### Instructions for the task
Exactly as they appear, write the lines from the one containing "Image resolution: width=1478" to the final line of the entries, leaving pictures out.

### Exercise material
**********

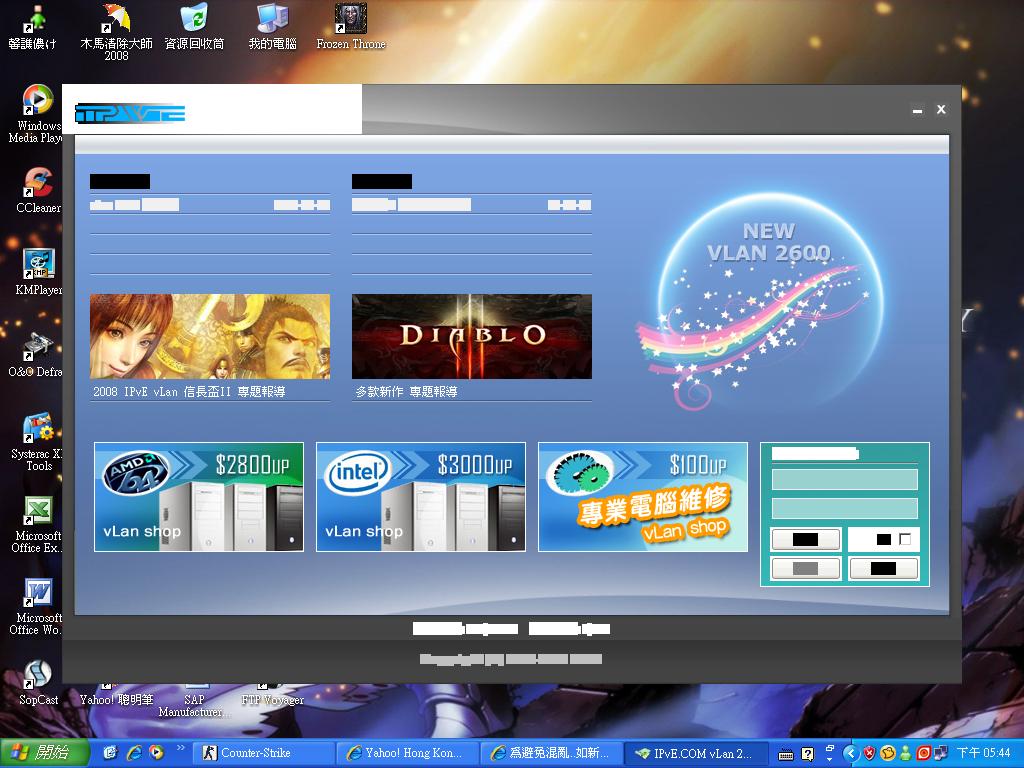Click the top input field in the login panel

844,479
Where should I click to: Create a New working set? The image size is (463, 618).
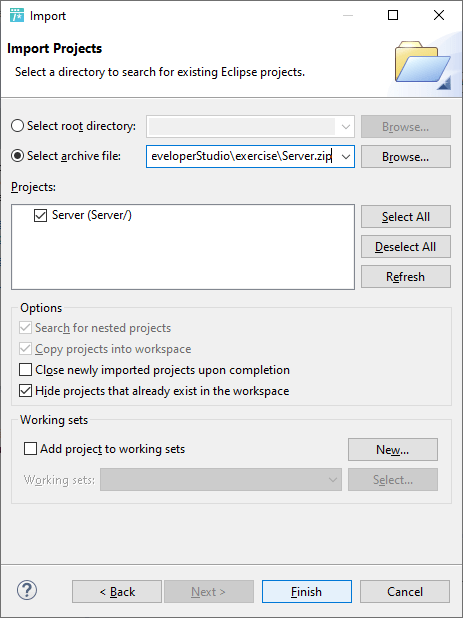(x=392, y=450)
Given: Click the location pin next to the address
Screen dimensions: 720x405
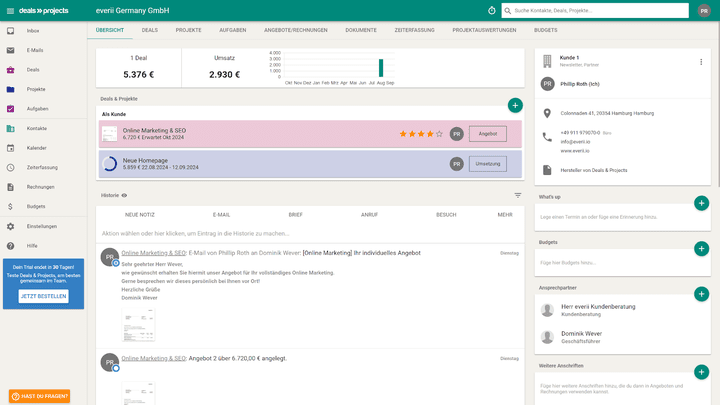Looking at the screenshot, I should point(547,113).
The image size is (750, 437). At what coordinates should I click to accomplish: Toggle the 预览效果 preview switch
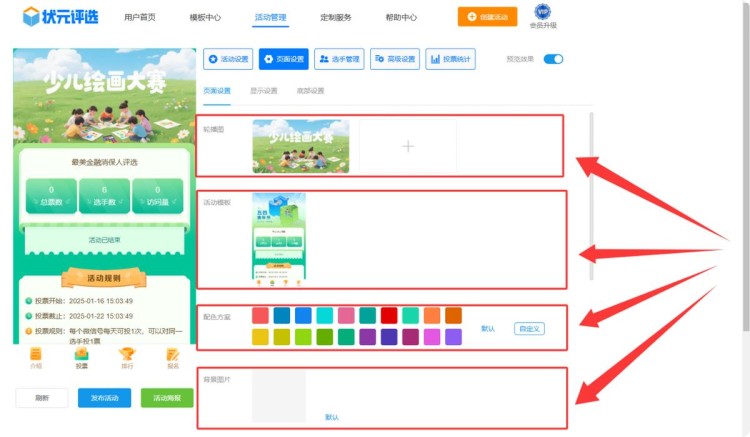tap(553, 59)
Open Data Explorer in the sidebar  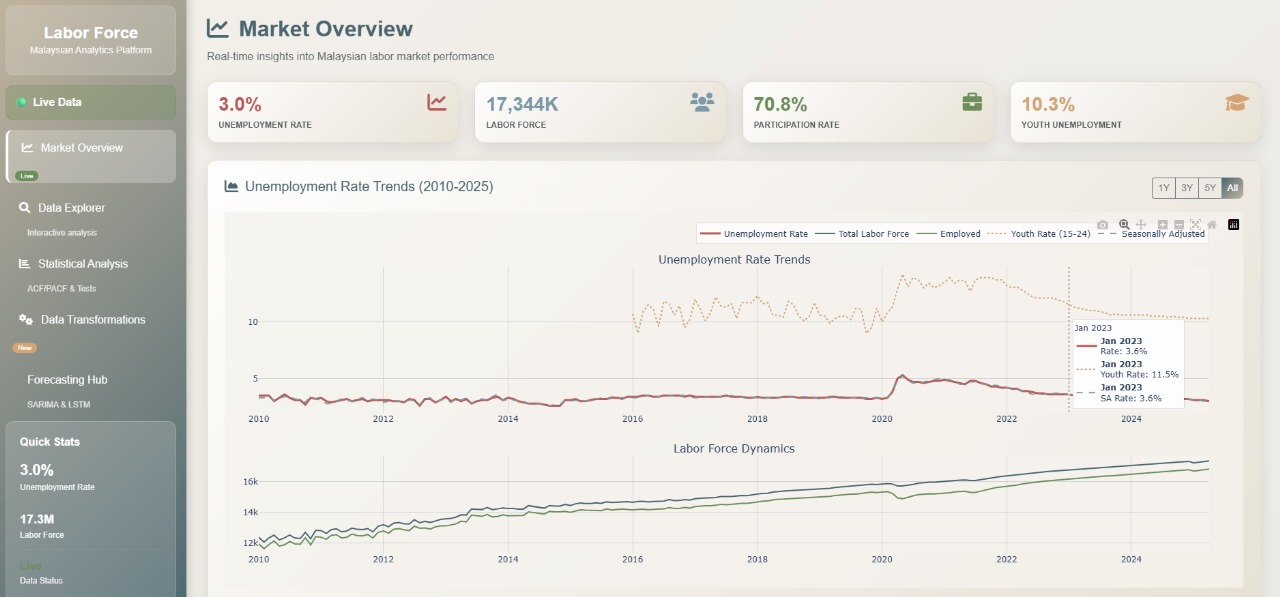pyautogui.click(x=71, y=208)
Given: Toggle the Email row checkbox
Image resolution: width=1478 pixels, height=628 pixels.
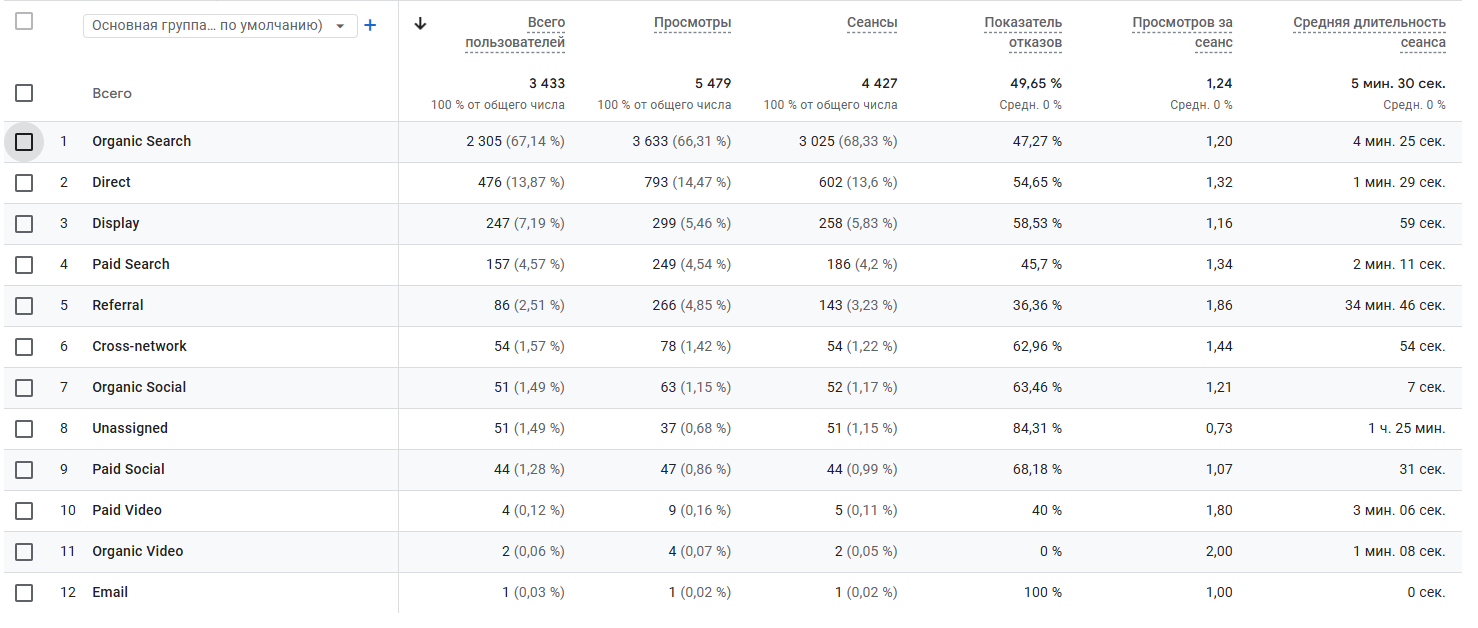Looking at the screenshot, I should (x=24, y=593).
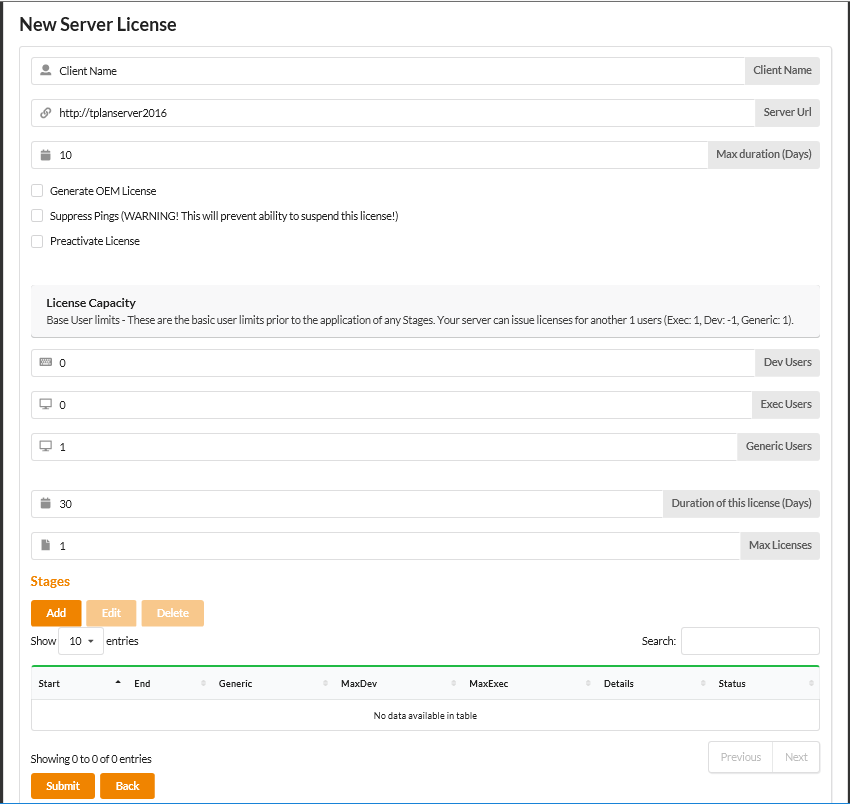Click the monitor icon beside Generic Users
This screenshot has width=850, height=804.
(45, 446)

**********

### Response area
Image resolution: width=1478 pixels, height=628 pixels.
Looking at the screenshot, I should (x=24, y=593).
Click the monitor icon beside Generic Users
This screenshot has width=850, height=804.
(45, 446)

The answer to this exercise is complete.